Scientists uncover the mutation behind the vampires legend
Scientists have discovered a new genetic mutation, which plays a part in the disease that could have inspired the legend behind vampires.
Erythropoietic protoporphyria (EPP) is a blood disease which affects the sufferer’s ability to produce haem, the iron-containing component of blood that plays a part in transporting oxygen around the body. EPP can cause extreme fatigue and make the person sensitive to daylight.
Mutations which cause EPP have been reported in the past, such as in the FECH and ALAS2 genes – however, for a certain percentage of patients the cause of the disease was unknown.
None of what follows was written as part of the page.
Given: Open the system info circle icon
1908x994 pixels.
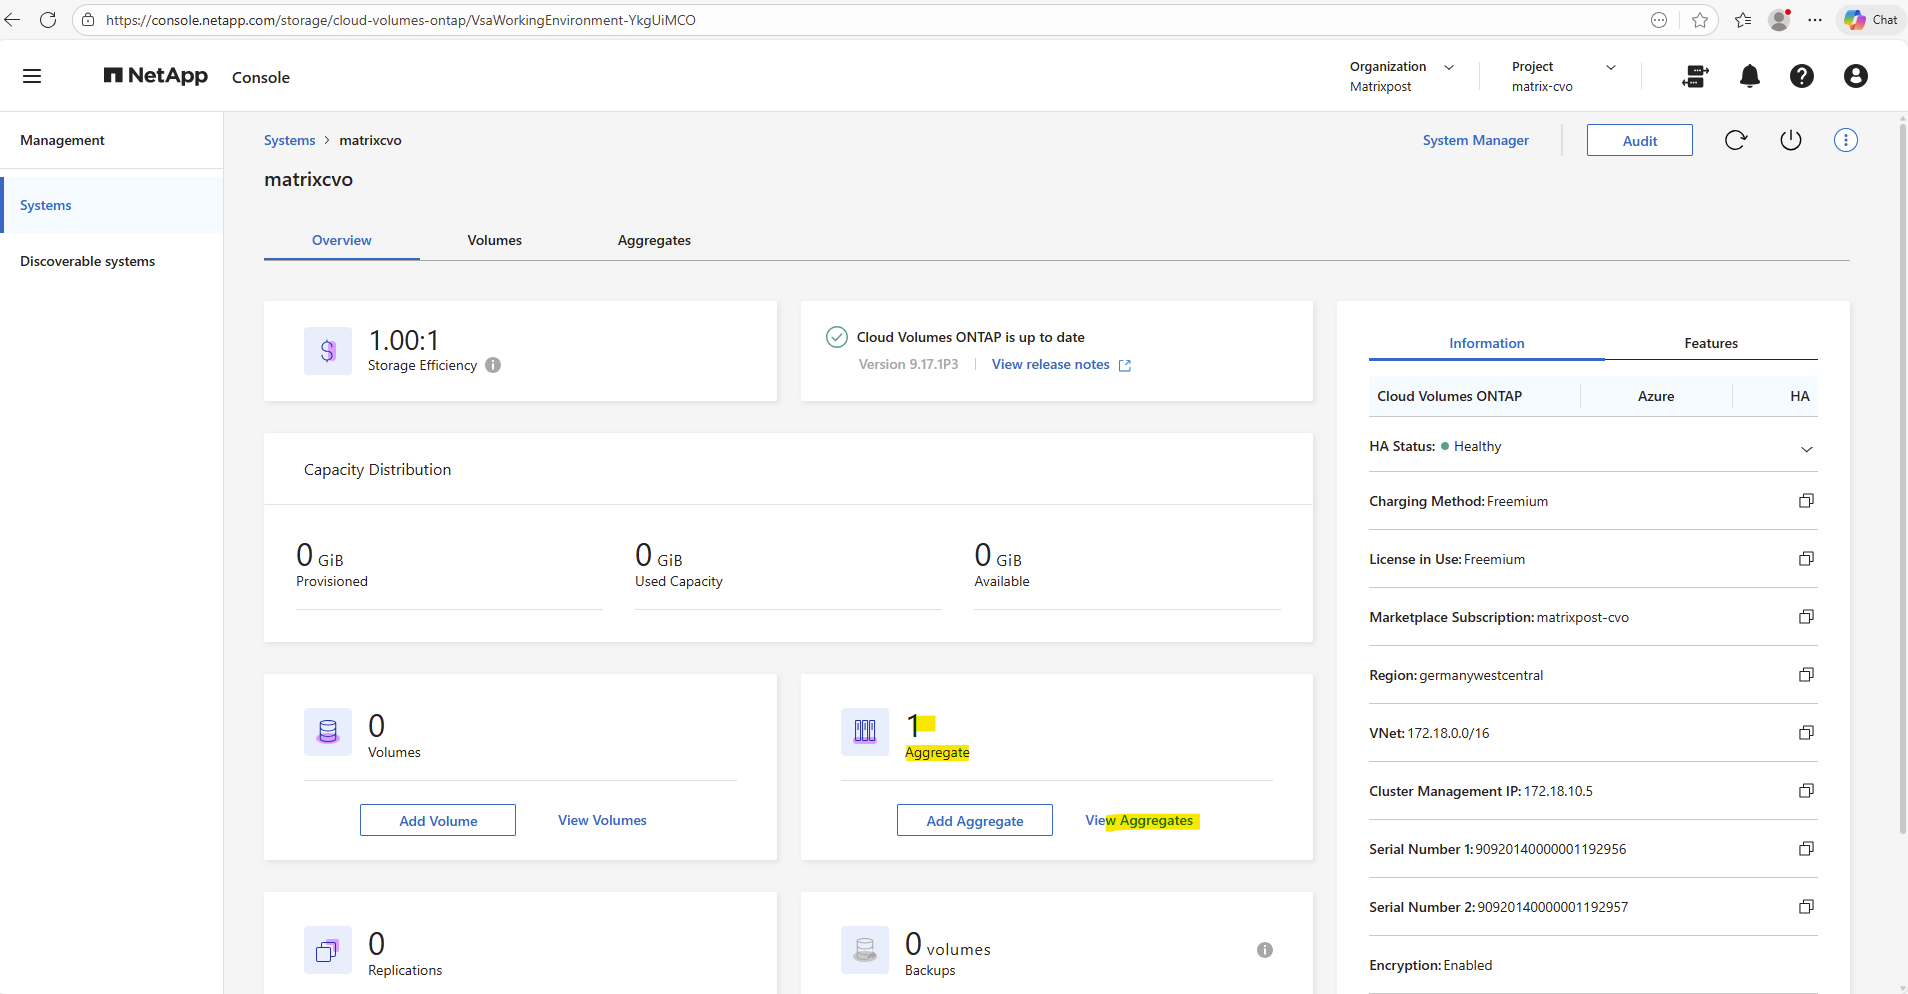Looking at the screenshot, I should click(x=1845, y=140).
Now, in a paper published in the journal Proceedings of the National Academy of Sciences, an international effort appears to have uncovered a vital piece of the puzzle.
By performing genetic tests on a family in northern France, with members suffering from EPP, the team was able to pinpoint a mutation in CLPX. This gene is responsible for producing Clpx, an enzyme that kick-starts the production of haem. Testing in cells and in zebra-fish embryos confirmed this result.
With the mutation in CLPX present, the enzyme becomes less effective. This leads to a build-up of a protoporphyrin IX, a photosensitive compound which reacts to light, in the red blood cells, plasma and liver. On contact with light, it can cause severe burning and swelling of the skin.
“People with EPP are chronically anaemic, which makes them feel very tired and look very pale, with increased photosensitivity because they can’t come out in the daylight,” said Dr Barry Paw, co-senior author of the study from Dana-Farber/Boston Children’s Cancer and Blood Disorders Center. “Even on a cloudy day, there’s enough ultra-violet light to cause blistering and disfigurement of the exposed body parts, ears and nose.”
This may have historically led to EPP patients only going out at night and receiving blood transfusions to restore haem levels – further fuelling the vampire myth.
The knowledge of this new gene could lead to the development of new treatments against this debilitating disease.
“This newly-discovered mutation really highlights the complex genetic network that underpins haem metabolism,” Dr Paw continued. Loss of function mutations in any number of genes that are part of this network can result in devastating, disfiguring disorders.
Although vampires aren’t real, there is a real need for innovative therapies to improve the lives of people with porphyria.”